The Hawker Hawfinch was a British single-engined biplane fighter of the 1920s. It was unsuccessful, with the Bristol Bulldog being selected instead.

==Development==
The Hawker Hawfinch fighter aircraft was designed in 1925 as a replacement for both the Armstrong-Whitworth Siskin and the Gloster Gamecock fighters. It participated in the competition to meet Specification F9/26, together with other aircraft manufacturers, that included nine different designs, of which five were built.
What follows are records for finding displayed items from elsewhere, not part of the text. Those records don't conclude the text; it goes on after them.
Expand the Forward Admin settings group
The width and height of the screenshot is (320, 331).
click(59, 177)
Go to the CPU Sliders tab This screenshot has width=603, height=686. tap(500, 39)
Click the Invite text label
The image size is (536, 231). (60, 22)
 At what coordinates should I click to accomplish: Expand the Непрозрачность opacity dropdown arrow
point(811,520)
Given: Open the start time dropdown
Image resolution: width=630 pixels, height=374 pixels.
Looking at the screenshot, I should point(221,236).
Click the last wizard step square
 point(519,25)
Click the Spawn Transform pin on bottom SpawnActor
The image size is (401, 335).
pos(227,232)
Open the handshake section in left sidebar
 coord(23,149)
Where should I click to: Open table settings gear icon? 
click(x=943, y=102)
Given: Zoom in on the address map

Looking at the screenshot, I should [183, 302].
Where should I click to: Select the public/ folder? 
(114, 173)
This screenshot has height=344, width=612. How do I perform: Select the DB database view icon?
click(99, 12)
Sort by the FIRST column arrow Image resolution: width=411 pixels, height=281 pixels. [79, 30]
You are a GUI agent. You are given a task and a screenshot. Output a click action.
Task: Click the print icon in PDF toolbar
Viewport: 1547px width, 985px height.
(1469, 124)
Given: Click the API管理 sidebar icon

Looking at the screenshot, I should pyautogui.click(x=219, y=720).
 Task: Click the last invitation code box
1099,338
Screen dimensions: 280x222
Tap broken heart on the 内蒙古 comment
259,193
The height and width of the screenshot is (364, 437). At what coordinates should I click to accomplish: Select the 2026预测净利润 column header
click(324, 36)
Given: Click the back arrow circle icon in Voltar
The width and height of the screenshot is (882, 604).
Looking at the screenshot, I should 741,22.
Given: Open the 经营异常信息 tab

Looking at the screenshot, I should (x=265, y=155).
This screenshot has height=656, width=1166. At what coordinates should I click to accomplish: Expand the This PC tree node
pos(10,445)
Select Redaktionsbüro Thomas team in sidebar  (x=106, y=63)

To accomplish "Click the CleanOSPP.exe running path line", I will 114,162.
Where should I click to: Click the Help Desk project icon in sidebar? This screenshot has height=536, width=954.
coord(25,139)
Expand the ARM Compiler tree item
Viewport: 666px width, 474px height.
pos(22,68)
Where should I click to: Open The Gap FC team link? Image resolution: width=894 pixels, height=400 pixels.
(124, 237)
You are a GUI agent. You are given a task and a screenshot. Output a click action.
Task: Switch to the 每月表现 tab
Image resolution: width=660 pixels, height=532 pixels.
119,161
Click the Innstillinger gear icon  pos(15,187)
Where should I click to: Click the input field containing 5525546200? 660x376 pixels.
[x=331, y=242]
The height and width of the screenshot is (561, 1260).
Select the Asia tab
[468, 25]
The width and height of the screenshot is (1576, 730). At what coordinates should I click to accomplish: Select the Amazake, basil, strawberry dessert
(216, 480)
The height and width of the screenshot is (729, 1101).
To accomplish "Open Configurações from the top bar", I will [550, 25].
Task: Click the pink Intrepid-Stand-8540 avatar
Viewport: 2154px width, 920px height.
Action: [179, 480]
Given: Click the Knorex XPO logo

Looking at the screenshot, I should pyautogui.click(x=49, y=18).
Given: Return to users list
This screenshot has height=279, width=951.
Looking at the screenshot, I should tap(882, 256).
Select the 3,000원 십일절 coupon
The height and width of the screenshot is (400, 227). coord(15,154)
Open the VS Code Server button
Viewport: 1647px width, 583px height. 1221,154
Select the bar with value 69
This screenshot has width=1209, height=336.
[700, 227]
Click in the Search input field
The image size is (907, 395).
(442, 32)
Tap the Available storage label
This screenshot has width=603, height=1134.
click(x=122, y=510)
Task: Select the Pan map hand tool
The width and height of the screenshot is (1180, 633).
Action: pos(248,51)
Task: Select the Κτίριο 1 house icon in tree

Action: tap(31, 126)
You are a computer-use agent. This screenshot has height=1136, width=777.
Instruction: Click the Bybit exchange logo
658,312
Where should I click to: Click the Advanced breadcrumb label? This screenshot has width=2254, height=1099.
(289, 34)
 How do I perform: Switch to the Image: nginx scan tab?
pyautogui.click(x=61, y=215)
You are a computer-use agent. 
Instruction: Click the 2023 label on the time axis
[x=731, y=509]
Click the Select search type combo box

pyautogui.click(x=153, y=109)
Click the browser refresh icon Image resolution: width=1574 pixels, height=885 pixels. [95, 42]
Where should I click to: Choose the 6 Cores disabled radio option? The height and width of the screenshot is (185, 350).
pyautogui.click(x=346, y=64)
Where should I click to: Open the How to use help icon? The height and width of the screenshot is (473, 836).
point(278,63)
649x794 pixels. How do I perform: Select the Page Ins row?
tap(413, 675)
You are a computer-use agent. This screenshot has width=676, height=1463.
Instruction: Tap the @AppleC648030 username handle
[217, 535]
The Hawfinch first flew in March 1927. The Bristol Bulldog and the Hawfinch were considered to be the best of the aircraft evaluated, and were selected for more detailed evaluation. The contract was finally awarded to the Bristol Bulldog, because of its slightly higher maximum speed as well as being easier to maintain. After the completion of the competition, the prototype Hawfinch was used for experimental purposes, being tested with single-bay wings and with a twin-float undercarriage.

Only one prototype was built.

==Description==
The Hawfinch was a two-bay biplane with staggered wings. The structure was the patented Hawker metal tube & "fishplate" system, with fabric covering. It was the first all-metal fighter to be built by Hawker. The powerplant was initially a Bristol Jupiter VI engine, but this was changed to a Jupiter VII (450 hp/336 kW) before the performance trials. The armament consisted of two Vickers machine guns synchronised to fire through the propeller.